Your library is more ideologically diverse than you think it is. In the wake of this bitter election season, here are three principles to help you work with that diversity.

For Library Directors: Leading the Library After an Election

I’m pushing the second installment in my two-part series on innovation to next week, and bringing this week’s Thursday post forward by a day (and making it free to the public), because I think the time is right to address an urgent issue for library leaders: the question of what to do in the wake of a bitterly contested presidential election, when emotions among the people you lead will be running very high and they will be coming to work feeling a volatile mix of fear, elation, trepidation, disappointment, and uncertainty – and will be looking at each other with a mix of feelings as well, in some cases knowing how others voted and in some cases wondering, and perhaps feeling anxious about what their colleagues would think if they knew how they themselves had voted.

In this moment, those of us charged with creating and fostering an environment of inclusion and respect in our libraries need to bear several important things in mind.

First, the people you lead are more ideologically diverse than you think. You probably have a pretty good sense of where the majority of your employees stand on major social and political issues. However, there is more diversity of opinion in your organization than you believe. Why do I say that? Because it’s all too easy for each of us to assume that those around us – people we know to be intelligent, well-informed people of good faith – must think largely the same way we do, at least with regard to those social and political issues that seem most important and fundamental to the good of our country and society. But the reality is that intelligent, well-informed people of good faith often disagree on those important and fundamental issues. And in any organization, those who sense themselves to be out of step with what they believe to be the majority view will feel hesitant to express their views, sensing that to do so would be socially dangerous. This hesitancy tends to mask the ideological diversity of an organization, reinforcing an appearance of uniformity and increasing the social power of the majority. 

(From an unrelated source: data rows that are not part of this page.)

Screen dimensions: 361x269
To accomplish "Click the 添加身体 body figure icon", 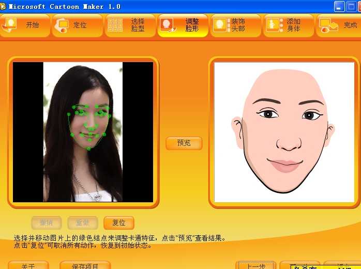I will pos(273,25).
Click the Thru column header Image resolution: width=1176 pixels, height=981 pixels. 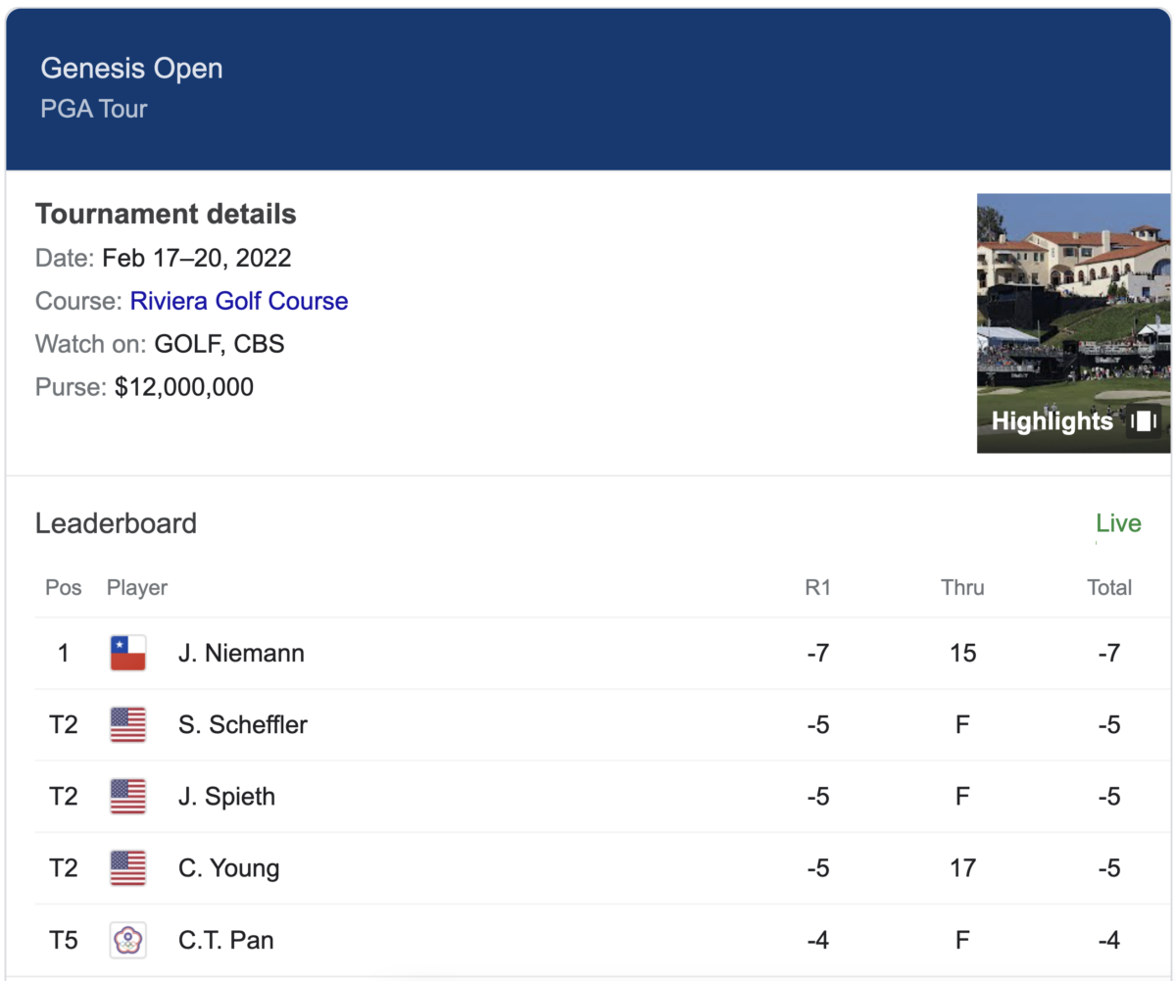[962, 588]
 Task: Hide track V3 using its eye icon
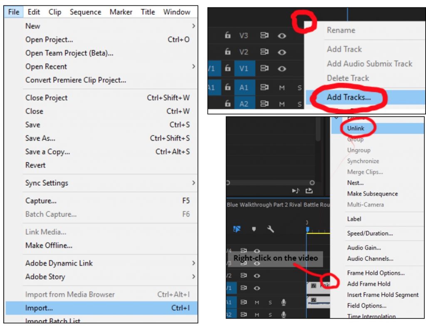(x=282, y=36)
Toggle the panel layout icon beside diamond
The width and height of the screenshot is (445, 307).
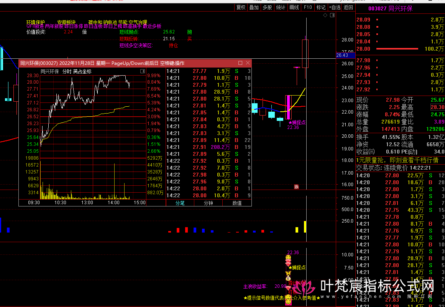332,15
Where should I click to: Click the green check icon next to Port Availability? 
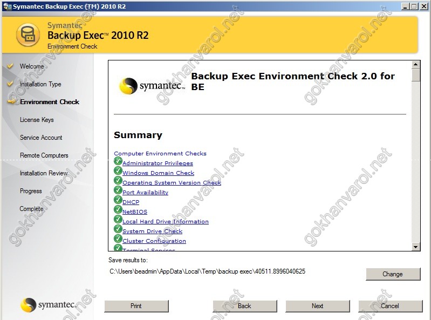point(118,190)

Second, you are the leader of the whole library, not only those you agree with. We’ve just completed yet another bitter and highly divisive election season, and we now know its outcome. Those you lead are coming to work today in a variety of moods – some relieved, some exhilarated, some depressed, some anxious, some frustrated. Those who believe themselves to be in the ideological majority will express their views more freely; those who suspect they’re in the minority will be quieter and more circumspect, and may even misrepresent their actual feelings in order to avoid social stigma. All will be looking at you – partly to get a sense of where you stand personally but also (and more importantly) for a signal as to whether a diversity of reactions is going to be tolerated in your organization. Publicly expressing solidarity with one side or another – whether explicitly or in code – will communicate clearly that those on the other side don’t actually belong in your library and had better keep their heads down. And this leads to my third and final point:

What you say (and don’t say) makes a big difference. Library directors should never make the mistake – whether through ignorance or false modesty – of underestimating the organizational impact of the things they say and don’t say. As a leader, you’ve probably been frustrated that you seem to have to say the same things over and over and over again before people hear them; at the same time, you might be very surprised to know how many times you’ve said something in an offhand, casual way that has had a significant impact on your organization. The fact is that what you say as the library director carries a different weight than what others in the organization say – you speak for the library as a whole, even when you don’t necessarily intend to. An awareness of this needs to inform all of your private and (especially) public speech in the organization.

What does this mean you should actually do in the context of your own library? I don’t know and can’t say. Each of us leads a different organization, with different social and political dynamics and different needs. But I believe that the principles listed above apply very broadly across organizations, and that keeping them in mind as we navigate the difficult waters of this political moment will greatly benefit the people we lead.